Source excerpt:
BEGIN

Subject Hong Kong Depositary Receipts ("DR") -Pre-release and Pre-cancellation
Listing Rules and Regulations Chapter 19B
Related Publications Frequently Asked Questions on HKEx's Framework For Depositary Receipts released on 9 May 2008 and updated on 10 September 2008 and 1 December 2010 ("FAQ on DR")
Author IPO Transactions Department

Important note: This letter does not override the Listing Rules and is not a substitute for advice from qualified professional advisers. If there is any conflict or inconsistency between this letter and the Listing Rules, the Listing Rules prevail. You may consult the Listing Division on a confidential basis for an interpretation of the Listing Rules, or this letter.

I. Purpose
1. This Guidance describes the market practice of pre-release of DRs and the reverse process, pre-cancellation. We also explain our rationale for allowing pre-release and pre-cancellation (Section IV) and the regulatory basis associated with the operation of a pre-release and pre-cancellation transaction (Section V).
2. This Guidance supplements the FAQ on DR.
II. Nature of DR Regime
3. The DR framework is a facility for issuers to list in the form of DRs which are simply a convenient "wrapper" around the shares. There are no changes to the listing regime. DR issuers have to comply with the same rules on admission, continuing obligations, etc, as issuers in the form of shares. There is no policy change and the interests of existing market users are not affected. For most purposes shares and DRs are equivalent.
III. Benefit of DRs to Overseas Issuers and Investors
4. DRs may help resolve certain regulatory and operational challenges associated with listing international ordinary shares in Hong Kong. Given that DRs are by nature fungible with the shares they represent, the Exchange believes that DRs may provide liquidity advantages for global trading of securities.

END

[Stored data entries]
BEGIN

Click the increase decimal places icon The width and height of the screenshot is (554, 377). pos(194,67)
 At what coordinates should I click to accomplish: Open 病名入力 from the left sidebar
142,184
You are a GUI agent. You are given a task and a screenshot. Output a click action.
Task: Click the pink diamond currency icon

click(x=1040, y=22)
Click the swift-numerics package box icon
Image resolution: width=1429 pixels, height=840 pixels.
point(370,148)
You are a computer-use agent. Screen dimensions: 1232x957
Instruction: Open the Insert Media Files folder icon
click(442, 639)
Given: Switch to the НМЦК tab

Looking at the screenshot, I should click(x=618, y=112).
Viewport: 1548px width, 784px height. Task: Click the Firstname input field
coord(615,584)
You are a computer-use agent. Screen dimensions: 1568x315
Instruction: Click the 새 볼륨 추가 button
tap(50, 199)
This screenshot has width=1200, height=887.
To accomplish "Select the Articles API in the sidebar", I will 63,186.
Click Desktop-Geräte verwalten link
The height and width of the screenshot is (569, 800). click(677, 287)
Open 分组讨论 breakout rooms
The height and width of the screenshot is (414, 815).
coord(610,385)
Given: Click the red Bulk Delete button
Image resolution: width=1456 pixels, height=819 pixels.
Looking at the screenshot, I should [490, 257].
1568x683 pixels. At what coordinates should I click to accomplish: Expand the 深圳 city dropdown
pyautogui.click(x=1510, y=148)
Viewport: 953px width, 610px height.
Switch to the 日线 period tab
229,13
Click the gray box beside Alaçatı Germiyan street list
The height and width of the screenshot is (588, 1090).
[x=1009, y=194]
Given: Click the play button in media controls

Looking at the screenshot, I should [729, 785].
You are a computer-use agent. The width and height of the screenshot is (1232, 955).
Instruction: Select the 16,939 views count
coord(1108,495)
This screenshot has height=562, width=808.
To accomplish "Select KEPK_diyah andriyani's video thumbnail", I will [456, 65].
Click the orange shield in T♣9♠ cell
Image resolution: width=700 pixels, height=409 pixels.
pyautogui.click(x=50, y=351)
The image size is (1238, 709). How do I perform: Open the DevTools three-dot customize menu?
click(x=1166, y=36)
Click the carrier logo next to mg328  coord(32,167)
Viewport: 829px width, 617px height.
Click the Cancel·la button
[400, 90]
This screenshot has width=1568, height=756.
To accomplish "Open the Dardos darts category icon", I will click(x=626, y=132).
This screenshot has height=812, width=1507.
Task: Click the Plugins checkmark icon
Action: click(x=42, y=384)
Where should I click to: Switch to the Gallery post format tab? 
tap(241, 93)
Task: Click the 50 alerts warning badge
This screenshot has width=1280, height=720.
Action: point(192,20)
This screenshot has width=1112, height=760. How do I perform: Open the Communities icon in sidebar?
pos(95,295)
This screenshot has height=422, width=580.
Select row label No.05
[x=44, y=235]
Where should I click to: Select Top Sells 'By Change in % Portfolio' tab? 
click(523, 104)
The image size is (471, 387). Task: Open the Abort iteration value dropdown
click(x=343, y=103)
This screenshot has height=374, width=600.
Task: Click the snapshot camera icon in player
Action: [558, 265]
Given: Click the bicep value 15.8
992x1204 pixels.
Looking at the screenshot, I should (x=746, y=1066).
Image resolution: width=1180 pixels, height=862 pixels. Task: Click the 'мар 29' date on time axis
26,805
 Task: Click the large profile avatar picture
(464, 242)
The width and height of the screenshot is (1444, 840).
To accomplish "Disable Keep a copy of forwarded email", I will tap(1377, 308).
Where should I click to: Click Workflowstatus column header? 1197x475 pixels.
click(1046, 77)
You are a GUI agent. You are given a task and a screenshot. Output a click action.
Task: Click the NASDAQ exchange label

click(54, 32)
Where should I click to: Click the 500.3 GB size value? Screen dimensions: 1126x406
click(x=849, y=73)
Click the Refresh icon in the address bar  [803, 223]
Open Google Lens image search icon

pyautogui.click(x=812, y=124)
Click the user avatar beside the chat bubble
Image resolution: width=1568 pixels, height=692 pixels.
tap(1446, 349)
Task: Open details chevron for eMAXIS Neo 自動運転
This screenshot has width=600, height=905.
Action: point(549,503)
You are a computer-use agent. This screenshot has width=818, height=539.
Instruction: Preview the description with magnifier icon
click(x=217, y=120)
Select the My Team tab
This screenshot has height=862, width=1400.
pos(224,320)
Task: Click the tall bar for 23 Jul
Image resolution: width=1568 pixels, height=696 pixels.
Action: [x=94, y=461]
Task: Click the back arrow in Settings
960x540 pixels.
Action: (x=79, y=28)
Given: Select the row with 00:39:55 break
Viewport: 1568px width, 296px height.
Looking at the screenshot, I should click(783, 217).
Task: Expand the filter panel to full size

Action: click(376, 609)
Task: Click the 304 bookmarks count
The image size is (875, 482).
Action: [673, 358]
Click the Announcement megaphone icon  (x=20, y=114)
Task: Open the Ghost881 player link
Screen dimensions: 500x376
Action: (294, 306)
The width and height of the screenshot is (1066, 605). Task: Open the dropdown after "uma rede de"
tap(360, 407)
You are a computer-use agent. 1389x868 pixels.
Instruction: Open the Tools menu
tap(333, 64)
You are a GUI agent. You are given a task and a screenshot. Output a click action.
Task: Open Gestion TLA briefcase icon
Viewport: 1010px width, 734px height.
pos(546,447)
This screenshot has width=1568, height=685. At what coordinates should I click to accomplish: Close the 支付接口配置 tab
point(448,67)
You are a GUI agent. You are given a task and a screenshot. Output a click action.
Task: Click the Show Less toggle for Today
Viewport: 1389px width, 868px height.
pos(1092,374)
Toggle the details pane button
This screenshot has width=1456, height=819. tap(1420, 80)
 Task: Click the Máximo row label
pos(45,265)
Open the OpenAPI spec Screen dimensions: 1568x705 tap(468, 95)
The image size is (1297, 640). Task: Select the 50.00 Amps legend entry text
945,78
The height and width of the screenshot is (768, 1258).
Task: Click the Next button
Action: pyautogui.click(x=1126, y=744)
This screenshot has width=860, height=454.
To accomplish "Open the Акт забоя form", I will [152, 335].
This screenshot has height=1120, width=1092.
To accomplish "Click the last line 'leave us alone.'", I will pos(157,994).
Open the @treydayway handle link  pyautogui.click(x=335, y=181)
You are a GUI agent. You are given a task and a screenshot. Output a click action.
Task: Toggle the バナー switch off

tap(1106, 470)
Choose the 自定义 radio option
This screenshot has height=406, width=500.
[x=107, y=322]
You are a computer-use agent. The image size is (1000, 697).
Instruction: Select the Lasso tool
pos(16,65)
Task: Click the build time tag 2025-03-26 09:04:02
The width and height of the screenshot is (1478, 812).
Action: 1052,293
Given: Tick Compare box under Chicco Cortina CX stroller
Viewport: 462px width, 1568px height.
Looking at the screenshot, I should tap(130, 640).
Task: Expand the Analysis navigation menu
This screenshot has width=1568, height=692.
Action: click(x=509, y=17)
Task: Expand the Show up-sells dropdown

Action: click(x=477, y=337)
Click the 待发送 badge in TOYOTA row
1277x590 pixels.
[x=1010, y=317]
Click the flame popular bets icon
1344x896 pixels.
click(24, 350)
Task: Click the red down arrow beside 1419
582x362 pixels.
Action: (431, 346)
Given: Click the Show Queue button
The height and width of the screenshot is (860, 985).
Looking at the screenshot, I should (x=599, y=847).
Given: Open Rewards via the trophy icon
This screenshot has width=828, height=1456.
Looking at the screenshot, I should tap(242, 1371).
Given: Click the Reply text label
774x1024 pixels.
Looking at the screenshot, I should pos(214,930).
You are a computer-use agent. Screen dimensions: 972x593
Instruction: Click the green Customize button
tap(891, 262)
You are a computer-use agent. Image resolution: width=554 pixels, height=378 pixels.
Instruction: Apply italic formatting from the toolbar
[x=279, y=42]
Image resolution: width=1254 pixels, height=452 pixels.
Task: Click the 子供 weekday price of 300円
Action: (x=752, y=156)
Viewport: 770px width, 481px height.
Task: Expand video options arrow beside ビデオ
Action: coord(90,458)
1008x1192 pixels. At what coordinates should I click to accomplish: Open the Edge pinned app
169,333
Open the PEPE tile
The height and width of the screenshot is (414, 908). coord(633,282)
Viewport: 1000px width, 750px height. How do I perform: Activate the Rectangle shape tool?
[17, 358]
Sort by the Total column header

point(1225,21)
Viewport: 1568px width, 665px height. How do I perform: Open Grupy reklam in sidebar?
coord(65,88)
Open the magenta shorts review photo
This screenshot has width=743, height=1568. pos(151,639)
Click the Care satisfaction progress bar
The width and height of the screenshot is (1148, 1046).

END

Given request 1:
From the guidance on depositary receipts above, set down the stretch from "II. Nature of" through "trading of securities." word for word.
Given request 2:
In the guidance on depositary receipts, which department is named as the author?
Given request 3:
Write the next part of the guidance on depositary receipts, picking up after its final paragraph.

Task answer 1:
II. Nature of DR Regime
3. The DR framework is a facility for issuers to list in the form of DRs which are simply a convenient "wrapper" around the shares. There are no changes to the listing regime. DR issuers have to comply with the same rules on admission, continuing obligations, etc, as issuers in the form of shares. There is no policy change and the interests of existing market users are not affected. For most purposes shares and DRs are equivalent.
III. Benefit of DRs to Overseas Issuers and Investors
4. DRs may help resolve certain regulatory and operational challenges associated with listing international ordinary shares in Hong Kong. Given that DRs are by nature fungible with the shares they represent, the Exchange believes that DRs may provide liquidity advantages for global trading of securities.

Task answer 2:
The IPO Transactions Department.

Task answer 3:
5. For issuers, listing in DR form may provide the following advantages depending on the issuer's circumstances:
(a) DRs may be the only practical method for overseas issuers to list overseas (such as in Hong Kong) if there are regulations or policies in their domestic 1 jurisdictions that:
(i) prevent them from listing overseas in the form of ordinary shares;
(ii) prevent the holding of ordinary shares overseas;
(iii) prohibit the establishment of a branch register overseas, or splitting of the share register; or
(iv) require direct holders of the issuer's shares to be licensed as foreign investors;
(b) where the issuer's shares are of a very different price per board lot from that customarily used in Hong Kong, the DR form may provide a convenient means to "resize" the issue.

For example, in the US market blue chip stocks are commonly priced between US$20 and US$50; in the Hong Kong market, blue chips stocks may be priced at a few US dollars-equivalent. The DR mechanism enables the issuer to fit all price ranges by selecting an appropriate DR ratio for each market. The DR ratio can also be adjusted from time to time.
(c) reduced time for transfer: with the operation of pre-release, the transfer time between ordinary shares in one market and DRs in Hong Kong can be greatly reduced, leaving investors less exposed to price discrepancies and currency fluctuations and increasing the liquidity of the DRs.

This operational advantage may be relevant to companies seeking a dual-listing in Hong Kong (both primary and secondary issuers) even if the issuer's domestic regulations do not present an obstacle to listing ordinary shares in Hong Kong;
(d) reduce any potential legal risks as the company can issue dematerialised shares in their home market and then issue DRs on those shares in Hong Kong; and
(e) a DR issuer may decide the amount of DRs in respect of which listing is sought to reflect actual trading needs2. This flexibility allows a saving in listing fees (initial and annual listing fees) compared to a share issuer who must apply for listing of all the shares of that class.
6. For investors, while they enjoy substantially the same protection as shareholders3, a DR programme can bring significant benefits, although these benefits come at a cost, in terms of the depositary's fees. The advantages, depending on the investor's circumstances, may include:
(a) delegation of foreign tax administration to the depositary;
(b) dividend payments in the investor's local currency; and
(c) better information flow from issuer in the investor's language (with the assistance of depositary).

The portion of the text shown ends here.